Set down each line of the records once more, precisely, and omit the pictures.

———

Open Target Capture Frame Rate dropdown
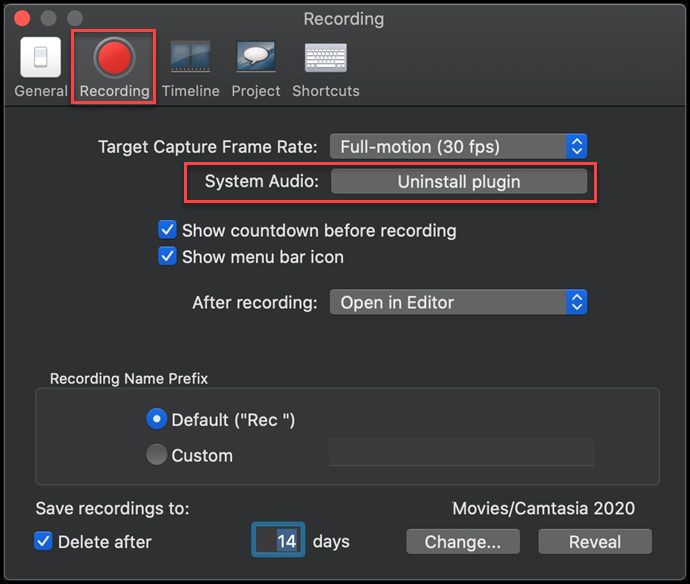Image resolution: width=690 pixels, height=584 pixels. (458, 146)
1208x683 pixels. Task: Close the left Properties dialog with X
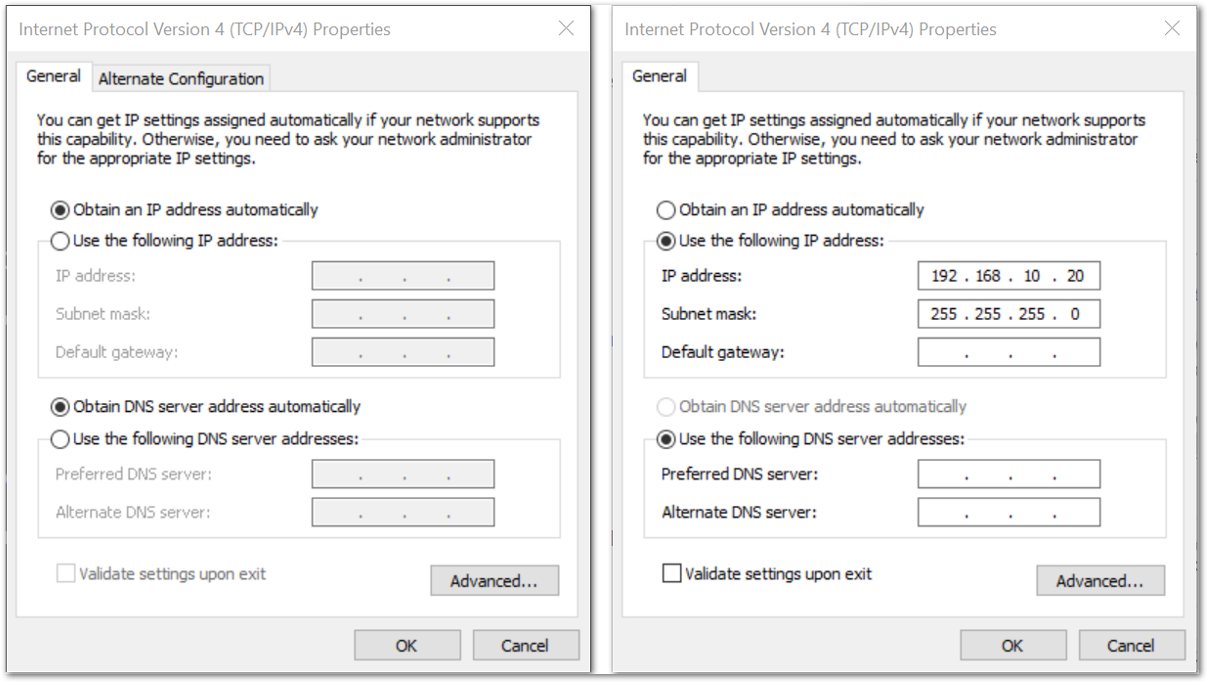(x=566, y=28)
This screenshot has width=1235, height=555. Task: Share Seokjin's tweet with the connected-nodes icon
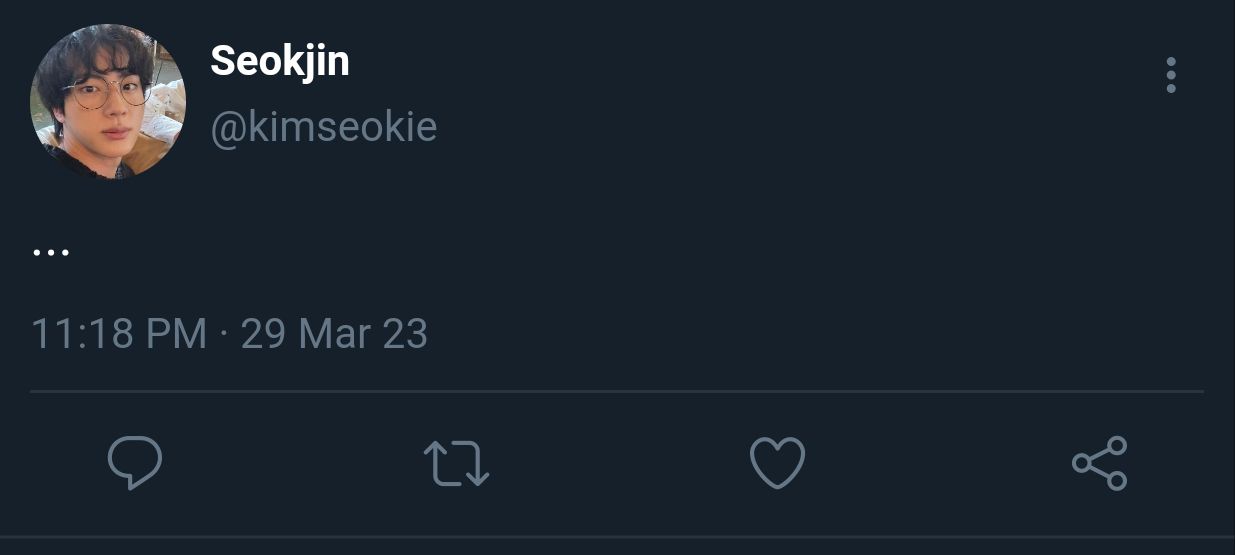(1100, 463)
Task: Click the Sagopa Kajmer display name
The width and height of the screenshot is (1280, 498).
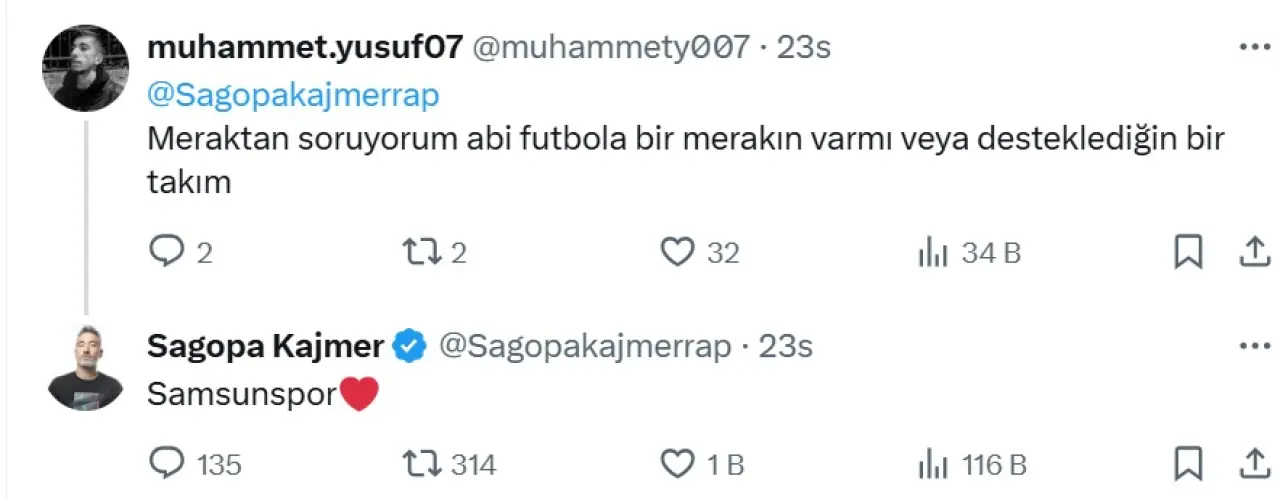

———

Your response |
Open Target Capture Frame Rate dropdown
Image resolution: width=690 pixels, height=584 pixels. (458, 146)
1208x683 pixels. Task: Close the left Properties dialog with X
(x=566, y=28)
This screenshot has width=1235, height=555. Task: Share Seokjin's tweet with the connected-nodes icon
(1100, 463)
Task: Click the Sagopa Kajmer display name
The width and height of the screenshot is (1280, 498).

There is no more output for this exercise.